Most of the research in recent years has focused on the traditional protein tau–beta amyloid hypothesis, but other groups are now looking beyond these approaches at the function and role of the brain microbiome, which has been overlooked mainly because there was no consensus that the brain played host to microbes. Evidence seems to be shifting with cases of patients with cognitive decline and memory loss having their infections treated and symptoms reversed. Other historical, neglected theories relating to the accumulation of fat droplets in brain immune cells are also starting to gain traction as a new avenue for therapeutic development. Malfunctioning mitochondria and its impact on the progression of the disease is also being investigated and only recently we’ve heard about how light and sound may be able to trigger and optimize the brain’s waste disposal system.

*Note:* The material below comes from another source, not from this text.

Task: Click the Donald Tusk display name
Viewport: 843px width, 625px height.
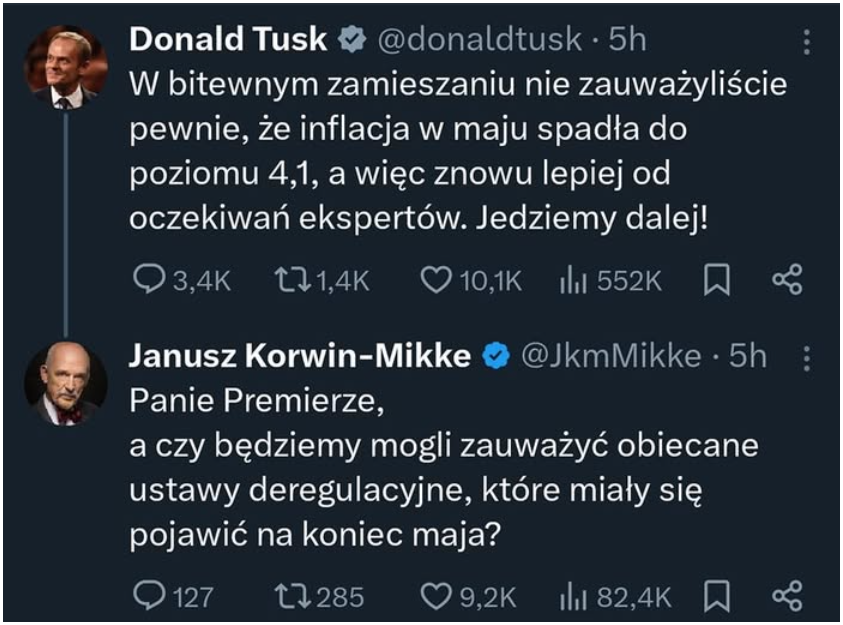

These advancements are indeed promising, and new approvals will stem the tide of disease progression in early onset indications, but of course we have a long road to tread as we continue to learn. To fully understand how the billions of cells and neurons function in the brain in both healthy and diseases states, we need a better understanding of the sequence of events in the development of Alzheimer’s disease and indeed of neuronal diversity. This is where single cell technologies have been transformative in helping illuminate the spatial organization and function of these cells, giving a clearer idea of the circuitry in the brain and a broader understanding of how brain cells vary between individuals. Embracing a large-scale omics approach will help us explore our fairly limited knowledge of the difference in sexes, with women being disproportionately affected by the disease. As we continue to employ precision medicine strategies to this inscrutable disease, building a broader picture of the disease and creating more varied data on different subsets of the disease, we may in time develop more powerful diagnostics that can identify patients much earlier and reduce the burden on society, but most importantly, on patients and families. The incredible rapid evolution of the human brain with its underlying complexity has ultimately left it very vulnerable to these ancient genetic changes—but these very same changes that led to our great intelligence will help find a solution in the near distant future.
Damian Doherty
Editor in Chief